Exageros à parte, a dança sempre me despertou fascínio…o simples prazer de dançar bastaria para justificar a prática, mas vivemos num mundo onde todos se perguntam o tempo todo “para que serve?”
Para que serve um beijo, para que serve ler, para que serve um pôr-do-sol? É a síndrome da utilidade. Pois bem, dançar tem, sim, uma serventia. Nos ensina a ter confiança, se é que alguém lembra o que é isso.
Hoje ninguém confia. Confiar é verbo em desuso. Você não confia em desconhecidos, e também em muitos dos seus conhecidos. Não confia que irão lhe ajudar, não confia que irão chegar na hora marcada, não confia os seus segredos e não confia seu dinheiro.
…Então, de repente, o que alguém pede a você? Que diga sim. Que escute atentamente a música. Que apóie seus braços em outro corpo. Que se deixe conduzir. Que não tenha vergonha. Que libere seus movimentos. Que se entregue.

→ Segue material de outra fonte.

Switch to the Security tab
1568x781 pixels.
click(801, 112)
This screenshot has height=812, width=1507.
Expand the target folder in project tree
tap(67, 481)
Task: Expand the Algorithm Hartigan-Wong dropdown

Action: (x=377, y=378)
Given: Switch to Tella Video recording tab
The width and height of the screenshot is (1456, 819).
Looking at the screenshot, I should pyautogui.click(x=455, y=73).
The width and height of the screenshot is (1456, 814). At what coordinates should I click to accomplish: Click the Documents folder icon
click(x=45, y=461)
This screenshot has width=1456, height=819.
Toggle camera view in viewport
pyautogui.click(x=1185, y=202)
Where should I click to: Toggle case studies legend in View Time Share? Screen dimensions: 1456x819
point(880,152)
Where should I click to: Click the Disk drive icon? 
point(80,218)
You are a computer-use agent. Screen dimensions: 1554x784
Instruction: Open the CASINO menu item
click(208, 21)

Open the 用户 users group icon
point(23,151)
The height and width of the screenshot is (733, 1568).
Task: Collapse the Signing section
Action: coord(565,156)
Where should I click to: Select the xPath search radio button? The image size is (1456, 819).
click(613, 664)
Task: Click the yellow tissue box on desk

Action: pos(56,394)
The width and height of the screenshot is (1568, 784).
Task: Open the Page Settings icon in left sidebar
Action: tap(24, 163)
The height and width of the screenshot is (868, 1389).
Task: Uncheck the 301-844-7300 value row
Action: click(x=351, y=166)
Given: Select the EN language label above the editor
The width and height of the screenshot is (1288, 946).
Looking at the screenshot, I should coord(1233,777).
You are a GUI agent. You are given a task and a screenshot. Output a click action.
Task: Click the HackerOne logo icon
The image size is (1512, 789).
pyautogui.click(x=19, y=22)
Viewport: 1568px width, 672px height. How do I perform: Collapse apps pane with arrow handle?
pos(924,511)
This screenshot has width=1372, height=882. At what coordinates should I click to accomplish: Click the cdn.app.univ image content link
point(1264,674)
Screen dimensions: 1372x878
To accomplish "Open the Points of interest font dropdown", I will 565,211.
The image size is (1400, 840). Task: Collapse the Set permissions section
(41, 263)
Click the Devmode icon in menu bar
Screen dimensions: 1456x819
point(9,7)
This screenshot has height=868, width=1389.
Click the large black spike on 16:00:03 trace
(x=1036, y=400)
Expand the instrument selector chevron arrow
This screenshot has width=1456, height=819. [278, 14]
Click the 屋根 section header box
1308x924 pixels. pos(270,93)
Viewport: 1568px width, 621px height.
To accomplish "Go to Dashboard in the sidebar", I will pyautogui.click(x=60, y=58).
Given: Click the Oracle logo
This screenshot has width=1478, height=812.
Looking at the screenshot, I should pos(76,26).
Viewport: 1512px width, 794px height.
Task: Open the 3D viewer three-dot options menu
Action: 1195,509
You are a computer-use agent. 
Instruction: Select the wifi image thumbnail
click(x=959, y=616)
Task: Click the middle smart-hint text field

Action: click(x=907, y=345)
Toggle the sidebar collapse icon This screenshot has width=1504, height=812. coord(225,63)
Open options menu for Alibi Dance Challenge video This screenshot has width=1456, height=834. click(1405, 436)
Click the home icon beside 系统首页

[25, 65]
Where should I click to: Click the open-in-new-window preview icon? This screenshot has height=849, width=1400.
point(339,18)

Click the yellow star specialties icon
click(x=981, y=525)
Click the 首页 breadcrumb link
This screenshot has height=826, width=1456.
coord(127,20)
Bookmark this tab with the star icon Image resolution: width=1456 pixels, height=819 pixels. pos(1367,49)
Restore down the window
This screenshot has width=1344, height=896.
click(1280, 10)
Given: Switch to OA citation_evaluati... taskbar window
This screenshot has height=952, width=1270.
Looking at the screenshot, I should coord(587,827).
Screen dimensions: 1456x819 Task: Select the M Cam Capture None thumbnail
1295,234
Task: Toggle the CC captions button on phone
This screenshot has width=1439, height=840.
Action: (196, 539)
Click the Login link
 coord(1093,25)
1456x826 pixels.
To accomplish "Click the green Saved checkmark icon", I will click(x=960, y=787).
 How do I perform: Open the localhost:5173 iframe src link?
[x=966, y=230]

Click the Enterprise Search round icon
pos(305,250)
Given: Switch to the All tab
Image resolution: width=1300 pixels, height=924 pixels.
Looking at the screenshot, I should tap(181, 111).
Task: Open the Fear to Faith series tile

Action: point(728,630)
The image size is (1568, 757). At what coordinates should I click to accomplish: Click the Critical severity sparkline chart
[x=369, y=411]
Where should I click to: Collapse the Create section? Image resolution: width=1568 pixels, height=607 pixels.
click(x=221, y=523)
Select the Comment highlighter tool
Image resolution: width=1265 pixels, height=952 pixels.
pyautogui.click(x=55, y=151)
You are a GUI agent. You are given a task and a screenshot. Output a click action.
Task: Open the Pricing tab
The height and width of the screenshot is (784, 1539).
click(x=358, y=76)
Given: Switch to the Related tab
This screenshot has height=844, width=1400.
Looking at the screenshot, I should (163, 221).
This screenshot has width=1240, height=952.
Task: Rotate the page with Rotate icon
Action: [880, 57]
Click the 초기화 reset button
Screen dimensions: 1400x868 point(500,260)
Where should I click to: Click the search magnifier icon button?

Qualquer um pode dançar sozinho…mas dançar com outra pessoa, formando um par, é um ritual que exige uma espécie diferente de sintonia. Olhos nos olhos, acerto de ritmo. Hora de confiar no que o parceiro está propondo. Confiar que será possível acompanhá-lo, confiar que não está sendo ridículo, nem submisso, esta se criando uma forma diferente e mágica de convivência...é uma espécie de conexão silenciosa, de pacto, um outro jeito de fazer amor.
Dançar é tão bom que nem precisava servir pra nada, mas serve!”